Oil prices declined on Thursday despite ongoing military tensions in the Middle East following recent U.S. strikes on Iranian targets. The downward pressure on crude came after President Donald Trump indicated that last month’s ceasefire was effectively over, prompting renewed U.S. military actions against Iran in the early hours of the day. In response, Iran launched missile and drone attacks targeting U.S. bases in Kuwait, Bahrain, and Qatar.
Brent crude, the global benchmark for oil, dropped 1.3 percent to approximately $77 per barrel, retreating from a two-week high above $80 reached on Wednesday. Similarly, West Texas Intermediate (WTI), the U.S. oil standard, fell 1.6 percent, settling near $72.53 per barrel.

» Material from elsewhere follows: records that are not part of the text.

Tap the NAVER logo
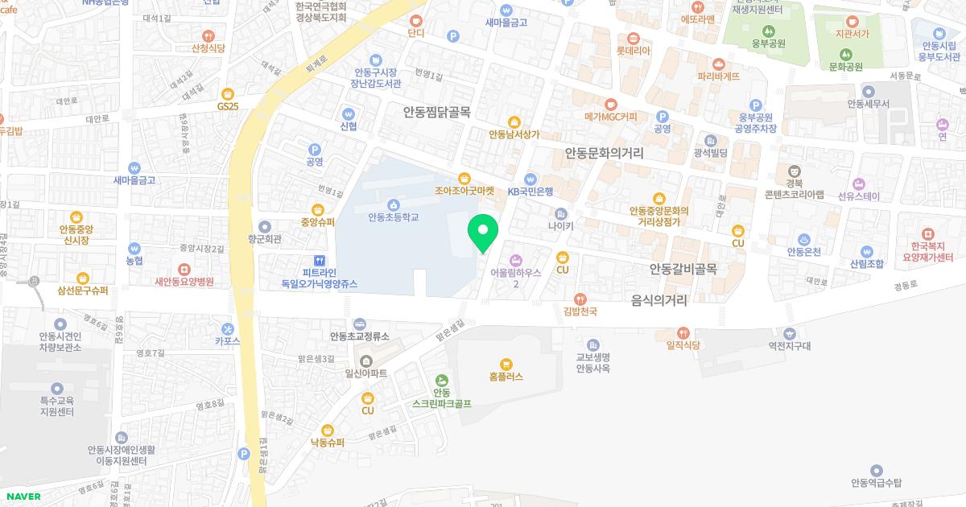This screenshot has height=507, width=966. (x=23, y=497)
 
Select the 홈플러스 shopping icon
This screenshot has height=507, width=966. (x=506, y=364)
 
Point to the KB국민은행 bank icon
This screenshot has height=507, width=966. (x=530, y=179)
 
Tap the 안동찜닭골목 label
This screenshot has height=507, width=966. (x=436, y=113)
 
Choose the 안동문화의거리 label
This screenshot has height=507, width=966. (x=604, y=151)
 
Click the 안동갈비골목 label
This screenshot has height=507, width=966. (x=683, y=268)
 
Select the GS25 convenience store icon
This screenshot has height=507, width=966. (x=228, y=94)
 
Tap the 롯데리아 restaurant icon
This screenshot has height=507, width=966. (x=633, y=37)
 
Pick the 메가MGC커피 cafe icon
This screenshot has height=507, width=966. (x=611, y=104)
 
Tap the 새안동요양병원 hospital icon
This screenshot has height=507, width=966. (x=184, y=270)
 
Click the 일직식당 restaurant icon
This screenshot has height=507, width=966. (x=683, y=332)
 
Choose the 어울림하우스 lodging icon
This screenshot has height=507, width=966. (x=516, y=260)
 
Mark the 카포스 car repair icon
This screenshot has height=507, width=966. (x=228, y=328)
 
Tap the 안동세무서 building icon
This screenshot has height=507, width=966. (x=867, y=90)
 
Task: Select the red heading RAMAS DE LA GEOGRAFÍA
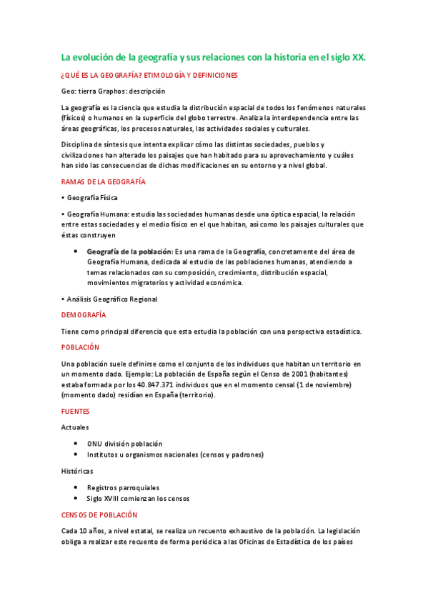click(104, 182)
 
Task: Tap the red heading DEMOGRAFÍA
click(84, 314)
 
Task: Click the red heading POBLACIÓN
click(80, 347)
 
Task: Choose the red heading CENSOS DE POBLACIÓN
click(99, 515)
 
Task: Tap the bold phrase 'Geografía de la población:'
click(129, 252)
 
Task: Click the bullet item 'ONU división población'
click(124, 444)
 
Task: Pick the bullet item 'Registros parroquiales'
click(123, 487)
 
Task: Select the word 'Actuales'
click(75, 427)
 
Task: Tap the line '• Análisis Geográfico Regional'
click(109, 299)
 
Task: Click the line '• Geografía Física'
click(89, 197)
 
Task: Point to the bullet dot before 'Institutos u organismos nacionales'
click(76, 454)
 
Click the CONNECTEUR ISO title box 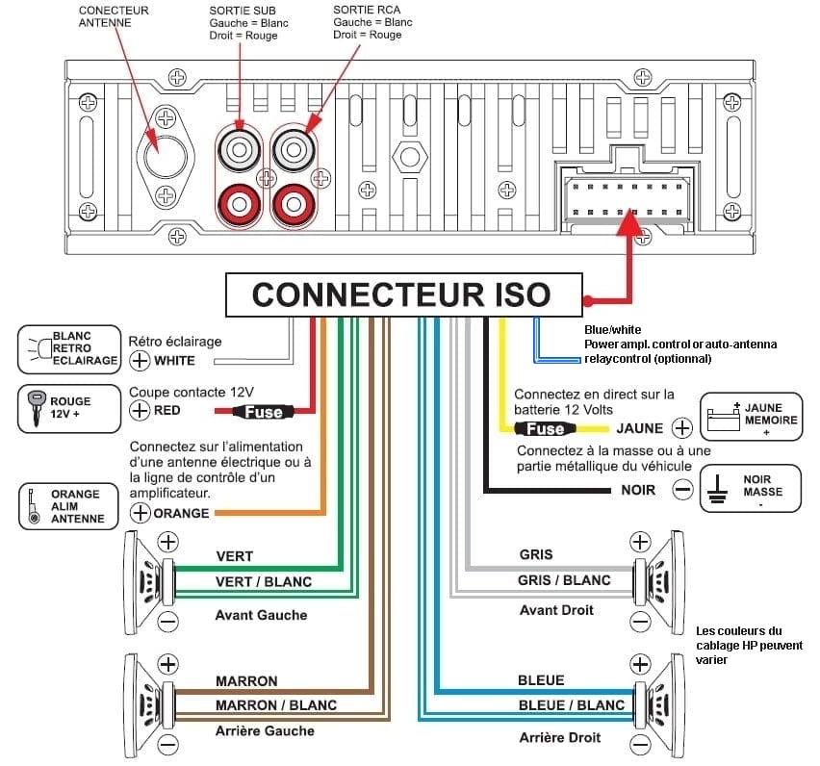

Despite the military escalation that has intensified hostilities dating back to February, government bond markets reversed much of Wednesday’s losses as investors bet that the conflict would not derail the prospects for a peace deal that could restore stable oil flows through the Strait of Hormuz.
Mohit Kumar, chief European economist at Jefferies, suggested that both the U.S. and Iran are unlikely to escalate into a full-scale war and anticipated that “cooler heads will prevail.” Kumar also expressed optimism about short-term government bonds, expecting yields to decline further amid easing inflation concerns.
Ten-year government bond yields reflected this cautious optimism, with U.K. gilts dropping 0.07 percentage points to 4.91 percent, the 10-year U.S. Treasury yield dipping 0.02 points to 4.55 percent, and German government bonds declining 0.04 points to 3.05 percent. Since bond yields move inversely to prices, these falls indicated increased bond buying.
Equity markets reacted positively to the easing in oil prices. By midday trading in New York, the S&P 500 increased 0.6 percent, while the Nasdaq Composite advanced 0.8 percent. Asian markets were broadly higher as well, with South Korea’s Kospi rising 1 percent and Japan’s Topix gaining 0.4 percent. In Europe, the Stoxx Europe 600 and Germany’s DAX indices each climbed 0.8 percent, although the UK’s FTSE 100 edged down 0.2 percent, hindered by a 6.2 percent drop in AstraZeneca shares following disappointing results from a heart treatment trial.
Analysts from UBS raised their year-end target for the Stoxx Europe 600, citing stronger-than-expected corporate earnings in the region. Currency markets saw modest gains for the euro and British pound, which strengthened 0.2 percent and 0.1 percent against the U.S. dollar respectively, with the euro reaching $1.143 and the pound at $1.34.